Pimping traditionally occurs when an attending physician poses a difficult question to a learner in a public forum, such as board rounds or in the operating room. As a student or resident, you know that this will happen during your training, and you should be prepared. If you think of pimping as a form of battle, you will need a good defense, and you should mix it up to be successful.
Which of these techniques have you used in the past?
Don’t make eye contact with the teacher. Stay very still. Lower your head as if you are deep in thought. But don’t look like you are sleeping and not paying attention. Bottom line is to not draw attention to yourself while appearing to listen. It’s a fine line to walk.
Tell the teacher that you are uncomfortable with the open forum of questioning.
Another version of – the best defense is a good offense. Ask questions in a subspecialization which the teacher may not be as familiar with. Careful – this technique may totally backfire, since pimpers often know and don’t appreciate when they are being pimped back.
Don’t answer the question asked but rather answer a question you would have preferred to answer.

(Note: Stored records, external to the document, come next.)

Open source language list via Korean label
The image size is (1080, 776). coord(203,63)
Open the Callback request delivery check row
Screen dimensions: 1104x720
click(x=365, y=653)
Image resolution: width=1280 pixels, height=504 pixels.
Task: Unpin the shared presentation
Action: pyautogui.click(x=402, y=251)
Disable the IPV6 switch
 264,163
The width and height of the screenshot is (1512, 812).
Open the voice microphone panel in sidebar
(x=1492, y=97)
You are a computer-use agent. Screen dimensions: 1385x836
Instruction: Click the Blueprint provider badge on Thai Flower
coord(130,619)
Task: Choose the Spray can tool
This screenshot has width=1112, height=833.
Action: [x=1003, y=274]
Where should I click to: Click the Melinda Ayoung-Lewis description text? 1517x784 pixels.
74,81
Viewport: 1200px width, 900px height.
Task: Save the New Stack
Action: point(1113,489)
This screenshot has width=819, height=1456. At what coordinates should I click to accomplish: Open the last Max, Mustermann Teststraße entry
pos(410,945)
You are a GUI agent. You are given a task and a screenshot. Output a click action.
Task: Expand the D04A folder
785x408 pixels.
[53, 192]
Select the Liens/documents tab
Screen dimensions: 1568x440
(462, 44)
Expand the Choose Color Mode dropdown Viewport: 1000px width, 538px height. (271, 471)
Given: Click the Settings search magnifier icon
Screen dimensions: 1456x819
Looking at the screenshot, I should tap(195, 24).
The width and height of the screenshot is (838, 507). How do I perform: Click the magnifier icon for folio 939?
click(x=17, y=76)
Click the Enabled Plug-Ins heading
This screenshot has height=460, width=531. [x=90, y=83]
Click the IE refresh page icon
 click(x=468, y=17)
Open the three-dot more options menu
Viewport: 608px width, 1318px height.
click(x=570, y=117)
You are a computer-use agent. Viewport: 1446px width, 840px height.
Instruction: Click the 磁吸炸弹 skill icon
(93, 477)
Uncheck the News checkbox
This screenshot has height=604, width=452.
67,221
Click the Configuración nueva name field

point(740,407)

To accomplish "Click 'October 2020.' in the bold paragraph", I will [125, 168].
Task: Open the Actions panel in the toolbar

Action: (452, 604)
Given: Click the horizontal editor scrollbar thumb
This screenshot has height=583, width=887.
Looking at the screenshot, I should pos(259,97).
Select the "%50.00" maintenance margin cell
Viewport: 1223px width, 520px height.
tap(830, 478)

Use Personal Digital Assistant
Use your handheld device to find answers in real-time.
Don’t Sulk or Cry
Pimpers rarely remember who gave incorrect answers – this happens all the time. But sulkers and weepers definitely are memorable. Whatever you do, don’t be labeled as one who loses composure. I feel like Emergency Medicine trainees do well in this area. We are constantly barraged by stressors, and it takes a lot for us to lose our composure.
Detsky AS. The art of pimping. JAMA. April 1, 2009; 301(13): 1379-81.